Pointing listing for text and elements

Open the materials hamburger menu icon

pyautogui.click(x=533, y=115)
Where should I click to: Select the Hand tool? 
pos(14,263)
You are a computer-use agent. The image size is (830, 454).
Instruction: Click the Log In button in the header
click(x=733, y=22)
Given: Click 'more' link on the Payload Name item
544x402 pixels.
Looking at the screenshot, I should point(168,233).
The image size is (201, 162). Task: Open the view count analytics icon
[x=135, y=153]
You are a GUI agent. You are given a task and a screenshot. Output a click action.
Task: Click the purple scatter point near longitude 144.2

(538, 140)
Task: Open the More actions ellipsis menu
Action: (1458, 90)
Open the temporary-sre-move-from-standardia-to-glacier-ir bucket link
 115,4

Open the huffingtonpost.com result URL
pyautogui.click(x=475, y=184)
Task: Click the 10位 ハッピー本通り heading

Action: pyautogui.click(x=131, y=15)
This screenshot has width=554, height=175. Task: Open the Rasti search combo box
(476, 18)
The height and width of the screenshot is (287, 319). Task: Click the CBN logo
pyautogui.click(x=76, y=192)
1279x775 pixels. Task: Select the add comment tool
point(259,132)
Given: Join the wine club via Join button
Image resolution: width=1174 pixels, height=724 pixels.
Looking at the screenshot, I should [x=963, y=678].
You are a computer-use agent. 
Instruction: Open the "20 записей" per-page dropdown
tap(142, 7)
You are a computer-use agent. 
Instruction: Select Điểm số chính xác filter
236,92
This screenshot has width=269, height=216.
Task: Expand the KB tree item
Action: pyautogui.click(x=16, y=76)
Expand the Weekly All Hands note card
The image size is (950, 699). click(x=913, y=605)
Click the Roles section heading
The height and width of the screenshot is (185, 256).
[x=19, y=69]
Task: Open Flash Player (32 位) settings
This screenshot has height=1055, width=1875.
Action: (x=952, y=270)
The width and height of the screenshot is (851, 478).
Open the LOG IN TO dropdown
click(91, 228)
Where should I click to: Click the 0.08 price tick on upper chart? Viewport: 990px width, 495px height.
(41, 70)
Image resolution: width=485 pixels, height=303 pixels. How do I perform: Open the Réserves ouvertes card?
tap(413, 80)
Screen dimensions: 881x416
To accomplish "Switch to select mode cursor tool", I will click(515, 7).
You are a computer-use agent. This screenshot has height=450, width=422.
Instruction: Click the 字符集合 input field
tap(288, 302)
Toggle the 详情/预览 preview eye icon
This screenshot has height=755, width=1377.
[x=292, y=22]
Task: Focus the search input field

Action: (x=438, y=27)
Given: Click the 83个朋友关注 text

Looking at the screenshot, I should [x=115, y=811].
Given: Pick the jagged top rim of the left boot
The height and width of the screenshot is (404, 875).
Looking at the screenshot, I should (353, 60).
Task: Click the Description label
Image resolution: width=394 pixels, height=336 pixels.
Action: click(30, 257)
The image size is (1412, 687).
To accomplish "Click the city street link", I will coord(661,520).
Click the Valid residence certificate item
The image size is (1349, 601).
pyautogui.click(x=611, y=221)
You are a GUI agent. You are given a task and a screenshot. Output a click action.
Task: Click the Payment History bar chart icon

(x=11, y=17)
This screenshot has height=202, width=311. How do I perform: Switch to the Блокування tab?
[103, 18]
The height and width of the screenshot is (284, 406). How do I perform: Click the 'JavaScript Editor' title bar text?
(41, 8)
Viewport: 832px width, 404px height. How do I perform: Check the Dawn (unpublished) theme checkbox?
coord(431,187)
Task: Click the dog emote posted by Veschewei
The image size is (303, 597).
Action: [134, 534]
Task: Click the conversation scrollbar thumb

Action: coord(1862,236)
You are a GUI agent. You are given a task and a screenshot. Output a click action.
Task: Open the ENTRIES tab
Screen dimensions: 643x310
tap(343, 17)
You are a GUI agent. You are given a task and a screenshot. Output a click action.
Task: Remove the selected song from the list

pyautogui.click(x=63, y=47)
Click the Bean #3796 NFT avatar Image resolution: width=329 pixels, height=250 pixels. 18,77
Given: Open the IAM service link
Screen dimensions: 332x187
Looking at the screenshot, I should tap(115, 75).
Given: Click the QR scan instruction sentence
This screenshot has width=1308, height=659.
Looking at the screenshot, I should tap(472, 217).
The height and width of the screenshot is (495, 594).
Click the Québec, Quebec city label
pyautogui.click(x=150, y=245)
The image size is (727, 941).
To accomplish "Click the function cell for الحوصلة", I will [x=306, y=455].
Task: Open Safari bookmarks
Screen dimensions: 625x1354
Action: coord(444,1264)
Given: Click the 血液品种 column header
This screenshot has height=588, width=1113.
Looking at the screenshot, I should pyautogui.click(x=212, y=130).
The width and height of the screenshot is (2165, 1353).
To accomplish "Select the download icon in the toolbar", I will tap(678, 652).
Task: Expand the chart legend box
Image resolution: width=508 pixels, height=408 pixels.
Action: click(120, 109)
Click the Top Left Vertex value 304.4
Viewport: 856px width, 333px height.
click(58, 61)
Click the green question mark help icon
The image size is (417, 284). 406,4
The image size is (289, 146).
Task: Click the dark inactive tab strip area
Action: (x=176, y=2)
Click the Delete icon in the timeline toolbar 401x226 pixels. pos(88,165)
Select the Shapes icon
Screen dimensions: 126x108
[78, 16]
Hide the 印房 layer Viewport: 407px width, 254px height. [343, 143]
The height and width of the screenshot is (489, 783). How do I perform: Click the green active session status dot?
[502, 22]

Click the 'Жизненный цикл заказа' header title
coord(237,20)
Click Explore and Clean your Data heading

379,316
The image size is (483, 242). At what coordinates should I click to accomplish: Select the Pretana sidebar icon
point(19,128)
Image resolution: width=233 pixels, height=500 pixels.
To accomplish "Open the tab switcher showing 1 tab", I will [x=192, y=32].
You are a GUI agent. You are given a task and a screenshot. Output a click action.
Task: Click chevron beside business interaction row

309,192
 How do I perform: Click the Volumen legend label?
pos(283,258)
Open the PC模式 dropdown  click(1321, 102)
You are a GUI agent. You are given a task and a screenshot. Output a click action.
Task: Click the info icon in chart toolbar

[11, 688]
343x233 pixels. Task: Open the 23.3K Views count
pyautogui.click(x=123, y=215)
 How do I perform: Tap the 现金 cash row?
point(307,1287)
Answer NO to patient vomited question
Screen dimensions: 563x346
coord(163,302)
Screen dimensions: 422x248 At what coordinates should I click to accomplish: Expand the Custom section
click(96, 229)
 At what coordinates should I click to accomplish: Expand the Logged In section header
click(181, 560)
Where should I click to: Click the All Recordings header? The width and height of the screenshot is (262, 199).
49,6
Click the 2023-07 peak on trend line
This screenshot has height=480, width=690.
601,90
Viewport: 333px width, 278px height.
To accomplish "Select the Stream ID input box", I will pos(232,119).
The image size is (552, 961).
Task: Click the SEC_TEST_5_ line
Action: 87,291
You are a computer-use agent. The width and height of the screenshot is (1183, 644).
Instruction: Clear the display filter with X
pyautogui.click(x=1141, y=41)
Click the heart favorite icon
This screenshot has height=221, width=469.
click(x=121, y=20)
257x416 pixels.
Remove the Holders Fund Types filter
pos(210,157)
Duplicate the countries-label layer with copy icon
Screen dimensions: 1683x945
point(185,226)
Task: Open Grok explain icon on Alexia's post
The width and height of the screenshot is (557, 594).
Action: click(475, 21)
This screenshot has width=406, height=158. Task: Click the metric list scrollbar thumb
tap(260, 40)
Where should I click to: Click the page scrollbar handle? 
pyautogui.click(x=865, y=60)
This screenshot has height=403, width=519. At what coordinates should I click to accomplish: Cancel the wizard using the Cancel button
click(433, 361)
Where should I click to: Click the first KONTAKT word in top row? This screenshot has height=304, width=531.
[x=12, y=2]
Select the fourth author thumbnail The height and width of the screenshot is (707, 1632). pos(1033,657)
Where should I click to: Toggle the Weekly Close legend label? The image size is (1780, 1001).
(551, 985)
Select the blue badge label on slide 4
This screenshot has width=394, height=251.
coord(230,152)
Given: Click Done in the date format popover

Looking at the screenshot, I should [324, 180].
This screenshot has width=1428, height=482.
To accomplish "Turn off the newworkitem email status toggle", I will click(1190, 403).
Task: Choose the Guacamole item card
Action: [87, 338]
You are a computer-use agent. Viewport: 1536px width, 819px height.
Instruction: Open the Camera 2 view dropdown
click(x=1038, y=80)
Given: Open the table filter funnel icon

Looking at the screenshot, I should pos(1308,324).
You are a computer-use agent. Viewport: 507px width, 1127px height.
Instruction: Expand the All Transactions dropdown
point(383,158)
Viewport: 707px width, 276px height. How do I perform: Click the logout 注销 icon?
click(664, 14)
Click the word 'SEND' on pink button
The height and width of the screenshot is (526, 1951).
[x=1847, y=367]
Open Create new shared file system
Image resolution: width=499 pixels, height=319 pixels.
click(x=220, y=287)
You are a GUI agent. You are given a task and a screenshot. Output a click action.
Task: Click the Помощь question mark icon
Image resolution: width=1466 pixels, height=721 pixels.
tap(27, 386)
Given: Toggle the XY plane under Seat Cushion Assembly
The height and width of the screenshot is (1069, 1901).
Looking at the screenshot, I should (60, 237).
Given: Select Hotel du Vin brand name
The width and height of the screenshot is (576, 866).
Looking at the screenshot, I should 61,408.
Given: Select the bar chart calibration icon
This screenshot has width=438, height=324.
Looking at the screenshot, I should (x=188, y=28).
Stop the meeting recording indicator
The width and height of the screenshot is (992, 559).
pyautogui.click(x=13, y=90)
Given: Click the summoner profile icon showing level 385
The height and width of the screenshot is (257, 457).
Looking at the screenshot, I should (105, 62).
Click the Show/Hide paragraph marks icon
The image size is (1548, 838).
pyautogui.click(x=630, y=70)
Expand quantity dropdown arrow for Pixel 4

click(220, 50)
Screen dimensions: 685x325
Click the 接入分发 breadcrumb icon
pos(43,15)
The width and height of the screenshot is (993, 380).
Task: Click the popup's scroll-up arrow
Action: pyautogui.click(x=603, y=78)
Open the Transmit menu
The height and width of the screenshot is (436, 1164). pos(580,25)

• [Task prompt]: Can you render the listing from the line with "Click the 'Жизненный" up to and including the line with "point(19,128)" as a two-column CSV? Use the column names "text" and "answer", with one row for each text-and-answer pair. Put each value in a single quoted field, with its line breaks turned into spaces.

• [Task output]:
text,answer
"Click the 'Жизненный цикл заказа' header title","coord(237,20)"
"Click Explore and Clean your Data heading","379,316"
"The image size is (483, 242). At what coordinates should I click to accomplish: Select the Pretana sidebar icon","point(19,128)"